(Beginning of Passage)

Opting for a graceful exit

THE BALTIMORE SUN

After 2 1/2 years with Grace United Methodist Church in Aberdeen, the Rev. Dick Thompson is retiring today, bidding farewell at an afternoon reception at the church's Gilbert Hall honoring him and his wife, Jean Thompson.

Thompson, 63, who joined the church in June 2002, said he is retiring to spend more time with his family.

"My wife retired in July," Thompson said. "We have a son who lives in Georgia with four grandkids, and we just want to spend more time with them. ... I'm not leaving because of anything at Grace Church. I think I'm leaving under a very amicable situation with the church. That's what my feeling is."

An interim pastor will be appointed to Grace Church until a permanent pastor is chosen to begin July 1.

"The church has benefited by his leadership," said Mark Derby, superintendent of the Washington West district for the Baltimore-Washington Conference of the United Methodist Church and Thompson's supervisor from June 2002 to August 2004.

Though it is unusual for a pastor to retire in the middle of a June-to-June term, it does happen, Derby said. But he also acknowledged that Thompson's unique style may have raised a few hackles in the church, which has about 200 members and dates back to a log structure built in Aberdeen in 1769.

"If you try to introduce different forms of worship that are not familiar, sometimes that creates a little turbulence in the system," Derby said. "Dick's an innovator, so there's been a little turbulence in the congregation."

He described the changes as being of tone, more than of specifics. "This church had much more of a liturgical emphasis," he said, "and I think Dick brought a little more of a folksy. ... personal approach to ministry."

Derby also said that Thompson has been energetic about bringing new members to the church.

"Grace Church is a strong church, but it's also a church that's in transition," Derby said. "It's been a much larger church than it currently is, and the population of the church is aging."

Thompson noted that church attendance has increased under his leadership.

"The church was in a state of decline. I'm happy to say it has turned around," he said.

For example, he said, the youth group went from about 15 children to about 40, he said, and he has added services on Wednesdays, Saturdays and the second Tuesday of each month. He also said the church is getting more involved in programs such as Meals on Wheels and Martha's Meal, which serve food to the needy.

"I feel good that the church is more focused on the spiritual side as opposed to just taking care of itself," he said. "We've been doing more outreach in terms of trying to help out in the community. ... We were doing that before, but we're doing more of that now."

(End of Passage)

• **Explore the material**:
A - Can you recast the paragraph beginning "For example, he said, the youth group" in the article on the Rev. Dick Thompson's retirement as a short list that keeps its main facts?
B - Could you give a continuation of the article on the Rev. Dick Thompson's retirement, starting after its last sentence?
The listing that follows is separate material, unrelated to the article on the Rev. Dick Thompson's retirement.

(Beginning of Entries shown)

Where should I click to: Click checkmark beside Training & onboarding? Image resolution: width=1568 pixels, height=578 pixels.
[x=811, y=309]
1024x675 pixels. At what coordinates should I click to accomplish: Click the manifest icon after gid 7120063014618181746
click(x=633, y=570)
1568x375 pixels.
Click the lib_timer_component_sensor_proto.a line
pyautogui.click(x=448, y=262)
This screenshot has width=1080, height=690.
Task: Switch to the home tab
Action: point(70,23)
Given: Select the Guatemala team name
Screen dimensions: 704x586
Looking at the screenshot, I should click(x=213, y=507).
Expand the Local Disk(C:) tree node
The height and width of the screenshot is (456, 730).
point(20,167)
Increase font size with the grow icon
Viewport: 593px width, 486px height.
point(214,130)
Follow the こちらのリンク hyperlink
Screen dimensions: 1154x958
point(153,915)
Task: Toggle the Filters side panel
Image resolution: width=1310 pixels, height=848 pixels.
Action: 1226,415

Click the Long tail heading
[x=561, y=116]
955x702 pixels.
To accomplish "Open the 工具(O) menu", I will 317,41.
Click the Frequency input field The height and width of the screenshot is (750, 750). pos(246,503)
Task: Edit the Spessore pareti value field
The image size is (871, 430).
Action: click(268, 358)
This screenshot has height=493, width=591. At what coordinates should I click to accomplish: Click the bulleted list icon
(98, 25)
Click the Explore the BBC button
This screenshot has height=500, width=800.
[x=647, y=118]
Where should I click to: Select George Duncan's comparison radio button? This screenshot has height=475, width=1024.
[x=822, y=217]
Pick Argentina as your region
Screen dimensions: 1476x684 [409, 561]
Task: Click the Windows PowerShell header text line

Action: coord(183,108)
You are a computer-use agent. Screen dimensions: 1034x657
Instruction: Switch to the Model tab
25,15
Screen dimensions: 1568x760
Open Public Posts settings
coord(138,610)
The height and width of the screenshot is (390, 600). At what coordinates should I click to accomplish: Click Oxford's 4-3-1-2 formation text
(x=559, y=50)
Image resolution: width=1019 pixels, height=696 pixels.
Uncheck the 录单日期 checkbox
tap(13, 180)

(End of Entries shown)

• **Per-task outputs**:
A -
- Youth group grew from about 15 children to about 40.
- Services added on Wednesdays, Saturdays and the second Tuesday of each month.
- Church more involved in programs such as Meals on Wheels and Martha's Meal, which serve food to the needy.

B -
Rose Lyman, the church's parish nurse since 1999, said Thompson "is excellent in getting out to the hospitals and keeping track of the well-being of the parishioners, and he's going to be missed for that."

Thompson would bring different types of music to the morning services, she said, including "rock bands in church, believe it or not."

Thompson acknowledged that his style has been controversial at times, partly because the previous pastor, Paul Grant, had been with the church for 14 years. "I followed a person who had been here a long time, which is difficult. I think I smoothed that over and made the transition for someone else to follow along."

Joy Payne, an active member of the church, said Thompson has been doing exactly what he was charged to do -- attracting new members and bringing energy to the church. She said her own teenage children are excited about church, thanks to Thompson's innovative tactics, such as allowing congregants to wear pajamas to a pancake dinner.

"It's a blessing to have your children want to come to church," she said. "There are so many things that are going on in the church since he came that have been really positive things."

Thompson has been a pastor in various Methodist churches for nearly 40 years. He was an Army chaplain for 20 years and has been pastor at several local churches, including Emory United Methodist Church in Upperco and Savage United Methodist Church in Savage.

He said he has no plans to accept another full-time pastor assignment. "As far as being a pastor with a church, I'm done," he said. "I've enjoyed my time here with Grace, and in many ways I'm sorry to leave, but it's also time to do that."

He added: "It was a great church to leave with. This is a very gracious church."